WD 1145+017: Alternative models of the atmosphere, dust clouds, and gas rings

¹ Astronomical Institute, Slovak Academy of Sciences, 05960 Tatranská Lomnica, Slovak Republic
e-mail: budaj@ta3.sk, amaliuk@ta3.sk
² The University of Arizona, Steward Observatory, 933 North Cherry Avenue, Tucson, AZ 85719, USA

Received: 31 July 2021
Accepted: 28 February 2022

Abstract

Context. WD 1145+017 (WD1145) is the first white dwarf known to be orbited by disintegrating exoasteroids. It is a DBZ-type white dwarf with strongly variable broad circumstellar lines and variable shallow ultraviolet (UV) transits. Various models of the dust clouds and gaseous rings have been proposed as an explanation for this behavior.

Aims. We aim to revisit these observations and propose alternative or modified models of the atmosphere of this white dwarf, its dust clouds, and gas rings.

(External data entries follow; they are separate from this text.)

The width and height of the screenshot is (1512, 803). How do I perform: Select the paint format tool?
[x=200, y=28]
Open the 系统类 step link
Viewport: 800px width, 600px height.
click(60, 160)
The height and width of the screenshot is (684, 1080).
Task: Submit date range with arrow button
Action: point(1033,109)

Methods. The simple radiative transfer code Shellspec was modified for this purpose and used for testing the new dust cloud and gas disk models. We used modified TLUSTY and SYNSPEC codes to calculate atmosphere models assuming the local thermodynamical equilibrium (LTE) or nonLTE (NLTE), and to calculate the intrinsic spectrum of the star. We then used these atmosphere models to estimate the mass of the radiative and convective zones and NLTE spectrum synthesis to estimate their chemical composition.

Results. We offer an alternative explanation of some (not all) shallow UV transits. These may be naturally caused by the optical properties of the dust grains: opacities and mainly phase functions as a result of the forward scattering. The latter is much stronger in UV compared to the optical region, leaving more UV photons in the original direction during the transit. We also developed an alternative model of the gaseous disk, consisting of an inner, hotter, and almost circular disk and an outer, cooler, and eccentric disk. The structure precesses with a period of 3.83 ± 0.12 yr. We demonstrate that it fits the observed circumstellar lines reasonably well. These alternative models solve a few drawbacks that might be associated with the previous models, but they also have their own disadvantages. We confirm that the chemical composition of the atmosphere is similar to that of CI chondrites but carbon, nitrogen, and sulfur are significantly underabundant and much closer to the bulk Earth composition. This is a strong argument that the star has recently encountered and accreted material from a body of Earth-like composition.